─── Data rows
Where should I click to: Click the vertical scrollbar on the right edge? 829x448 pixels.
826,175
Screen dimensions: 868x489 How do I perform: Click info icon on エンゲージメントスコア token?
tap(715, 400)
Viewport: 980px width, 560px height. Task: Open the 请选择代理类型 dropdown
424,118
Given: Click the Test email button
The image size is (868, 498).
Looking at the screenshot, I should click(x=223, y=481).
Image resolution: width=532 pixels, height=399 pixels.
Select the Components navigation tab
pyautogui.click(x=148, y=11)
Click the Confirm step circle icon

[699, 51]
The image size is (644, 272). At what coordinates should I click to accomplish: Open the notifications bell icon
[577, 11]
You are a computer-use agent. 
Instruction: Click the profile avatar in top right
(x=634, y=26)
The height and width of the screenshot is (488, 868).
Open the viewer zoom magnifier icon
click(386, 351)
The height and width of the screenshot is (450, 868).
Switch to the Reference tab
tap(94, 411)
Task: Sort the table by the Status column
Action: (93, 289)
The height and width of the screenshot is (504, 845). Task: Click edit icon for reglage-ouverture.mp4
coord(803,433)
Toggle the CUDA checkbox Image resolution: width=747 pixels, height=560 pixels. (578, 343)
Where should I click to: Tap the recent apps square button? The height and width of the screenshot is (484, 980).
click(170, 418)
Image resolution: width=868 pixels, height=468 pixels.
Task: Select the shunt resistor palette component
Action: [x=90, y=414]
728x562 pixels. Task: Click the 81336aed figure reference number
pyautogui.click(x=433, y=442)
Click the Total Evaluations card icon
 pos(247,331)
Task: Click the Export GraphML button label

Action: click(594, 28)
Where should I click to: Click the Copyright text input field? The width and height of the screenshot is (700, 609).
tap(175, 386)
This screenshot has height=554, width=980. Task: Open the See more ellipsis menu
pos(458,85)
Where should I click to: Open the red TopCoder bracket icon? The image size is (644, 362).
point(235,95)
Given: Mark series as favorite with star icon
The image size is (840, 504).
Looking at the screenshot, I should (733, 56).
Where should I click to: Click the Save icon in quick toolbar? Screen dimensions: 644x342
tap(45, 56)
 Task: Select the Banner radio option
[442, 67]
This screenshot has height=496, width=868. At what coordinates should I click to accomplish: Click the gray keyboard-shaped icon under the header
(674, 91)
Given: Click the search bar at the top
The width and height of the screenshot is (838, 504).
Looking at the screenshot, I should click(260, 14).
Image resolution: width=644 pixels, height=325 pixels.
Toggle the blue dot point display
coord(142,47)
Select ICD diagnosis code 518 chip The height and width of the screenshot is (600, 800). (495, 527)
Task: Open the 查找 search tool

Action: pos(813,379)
──────
What is needed =
Revise the entries above by replacing every occurrence of "Where should I click to" with "Which point should I select to", leaving everything else unchanged.

Exercise answer =
Which point should I select to: Click the vertical scrollbar on the right edge? 829x448 pixels.
826,175
Screen dimensions: 868x489 How do I perform: Click info icon on エンゲージメントスコア token?
tap(715, 400)
Viewport: 980px width, 560px height. Task: Open the 请选择代理类型 dropdown
424,118
Given: Click the Test email button
The image size is (868, 498).
Looking at the screenshot, I should click(x=223, y=481).
Image resolution: width=532 pixels, height=399 pixels.
Select the Components navigation tab
pyautogui.click(x=148, y=11)
Click the Confirm step circle icon

[699, 51]
The image size is (644, 272). At what coordinates should I click to accomplish: Open the notifications bell icon
[577, 11]
You are a computer-use agent. 
Instruction: Click the profile avatar in top right
(x=634, y=26)
The height and width of the screenshot is (488, 868).
Open the viewer zoom magnifier icon
click(386, 351)
The height and width of the screenshot is (450, 868).
Switch to the Reference tab
tap(94, 411)
Task: Sort the table by the Status column
Action: (93, 289)
The height and width of the screenshot is (504, 845). Task: Click edit icon for reglage-ouverture.mp4
coord(803,433)
Toggle the CUDA checkbox Image resolution: width=747 pixels, height=560 pixels. (578, 343)
Which point should I select to: Tap the recent apps square button? The height and width of the screenshot is (484, 980).
click(170, 418)
Image resolution: width=868 pixels, height=468 pixels.
Task: Select the shunt resistor palette component
Action: [x=90, y=414]
728x562 pixels. Task: Click the 81336aed figure reference number
pyautogui.click(x=433, y=442)
Click the Total Evaluations card icon
 pos(247,331)
Task: Click the Export GraphML button label

Action: click(594, 28)
Which point should I select to: Click the Copyright text input field? The width and height of the screenshot is (700, 609).
tap(175, 386)
This screenshot has height=554, width=980. Task: Open the See more ellipsis menu
pos(458,85)
Which point should I select to: Open the red TopCoder bracket icon? The image size is (644, 362).
point(235,95)
Given: Mark series as favorite with star icon
The image size is (840, 504).
Looking at the screenshot, I should (733, 56).
Which point should I select to: Click the Save icon in quick toolbar? Screen dimensions: 644x342
tap(45, 56)
 Task: Select the Banner radio option
[442, 67]
This screenshot has height=496, width=868. At what coordinates should I click to accomplish: Click the gray keyboard-shaped icon under the header
(674, 91)
Given: Click the search bar at the top
The width and height of the screenshot is (838, 504).
Looking at the screenshot, I should click(260, 14).
Image resolution: width=644 pixels, height=325 pixels.
Toggle the blue dot point display
coord(142,47)
Select ICD diagnosis code 518 chip The height and width of the screenshot is (600, 800). (495, 527)
Task: Open the 查找 search tool

Action: pos(813,379)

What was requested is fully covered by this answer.